### Action item
Set every record down again, identical to the original.
○ ○ ○ ○ ○ ○ ○
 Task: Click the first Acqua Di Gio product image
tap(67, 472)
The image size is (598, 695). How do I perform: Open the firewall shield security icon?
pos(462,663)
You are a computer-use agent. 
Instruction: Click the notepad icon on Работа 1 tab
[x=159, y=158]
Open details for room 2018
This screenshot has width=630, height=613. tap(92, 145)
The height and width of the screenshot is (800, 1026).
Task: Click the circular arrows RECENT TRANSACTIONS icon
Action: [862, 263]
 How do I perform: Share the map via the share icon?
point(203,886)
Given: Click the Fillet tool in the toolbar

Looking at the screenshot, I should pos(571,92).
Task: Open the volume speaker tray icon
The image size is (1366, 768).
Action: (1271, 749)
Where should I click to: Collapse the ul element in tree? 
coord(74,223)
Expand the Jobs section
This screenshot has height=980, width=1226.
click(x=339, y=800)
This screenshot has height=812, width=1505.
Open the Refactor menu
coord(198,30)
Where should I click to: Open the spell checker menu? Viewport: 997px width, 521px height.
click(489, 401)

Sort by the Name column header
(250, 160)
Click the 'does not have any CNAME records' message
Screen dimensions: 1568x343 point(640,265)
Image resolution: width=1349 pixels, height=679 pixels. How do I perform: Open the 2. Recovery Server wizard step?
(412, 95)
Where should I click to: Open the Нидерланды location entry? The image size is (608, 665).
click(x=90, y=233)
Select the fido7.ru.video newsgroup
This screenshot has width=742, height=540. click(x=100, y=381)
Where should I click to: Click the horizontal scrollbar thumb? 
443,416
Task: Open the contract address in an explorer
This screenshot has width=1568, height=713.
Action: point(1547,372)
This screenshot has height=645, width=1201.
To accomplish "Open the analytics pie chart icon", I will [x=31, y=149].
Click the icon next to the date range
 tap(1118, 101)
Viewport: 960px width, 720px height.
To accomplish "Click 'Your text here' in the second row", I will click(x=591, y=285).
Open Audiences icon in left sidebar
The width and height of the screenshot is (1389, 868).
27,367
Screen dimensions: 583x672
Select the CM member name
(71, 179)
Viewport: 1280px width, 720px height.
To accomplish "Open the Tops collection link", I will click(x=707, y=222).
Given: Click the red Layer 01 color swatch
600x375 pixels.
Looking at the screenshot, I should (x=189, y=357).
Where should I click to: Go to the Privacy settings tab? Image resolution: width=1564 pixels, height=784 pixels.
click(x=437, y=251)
○ ○ ○ ○ ○ ○ ○
### Answer to this task
 Task: Click the first Acqua Di Gio product image
tap(67, 472)
The image size is (598, 695). How do I perform: Open the firewall shield security icon?
pos(462,663)
You are a computer-use agent. 
Instruction: Click the notepad icon on Работа 1 tab
[x=159, y=158]
Open details for room 2018
This screenshot has width=630, height=613. tap(92, 145)
The height and width of the screenshot is (800, 1026).
Task: Click the circular arrows RECENT TRANSACTIONS icon
Action: [862, 263]
 How do I perform: Share the map via the share icon?
point(203,886)
Given: Click the Fillet tool in the toolbar

Looking at the screenshot, I should pos(571,92).
Task: Open the volume speaker tray icon
The image size is (1366, 768).
Action: (1271, 749)
Where should I click to: Collapse the ul element in tree? 
coord(74,223)
Expand the Jobs section
This screenshot has height=980, width=1226.
click(x=339, y=800)
This screenshot has height=812, width=1505.
Open the Refactor menu
coord(198,30)
Where should I click to: Open the spell checker menu? Viewport: 997px width, 521px height.
click(489, 401)

Sort by the Name column header
(250, 160)
Click the 'does not have any CNAME records' message
Screen dimensions: 1568x343 point(640,265)
Image resolution: width=1349 pixels, height=679 pixels. How do I perform: Open the 2. Recovery Server wizard step?
(412, 95)
Where should I click to: Open the Нидерланды location entry? The image size is (608, 665).
click(x=90, y=233)
Select the fido7.ru.video newsgroup
This screenshot has width=742, height=540. click(x=100, y=381)
Where should I click to: Click the horizontal scrollbar thumb? 
443,416
Task: Open the contract address in an explorer
This screenshot has width=1568, height=713.
Action: point(1547,372)
This screenshot has height=645, width=1201.
To accomplish "Open the analytics pie chart icon", I will [x=31, y=149].
Click the icon next to the date range
 tap(1118, 101)
Viewport: 960px width, 720px height.
To accomplish "Click 'Your text here' in the second row", I will click(x=591, y=285).
Open Audiences icon in left sidebar
The width and height of the screenshot is (1389, 868).
27,367
Screen dimensions: 583x672
Select the CM member name
(71, 179)
Viewport: 1280px width, 720px height.
To accomplish "Open the Tops collection link", I will click(x=707, y=222).
Given: Click the red Layer 01 color swatch
600x375 pixels.
Looking at the screenshot, I should (x=189, y=357).
Where should I click to: Go to the Privacy settings tab? Image resolution: width=1564 pixels, height=784 pixels.
click(x=437, y=251)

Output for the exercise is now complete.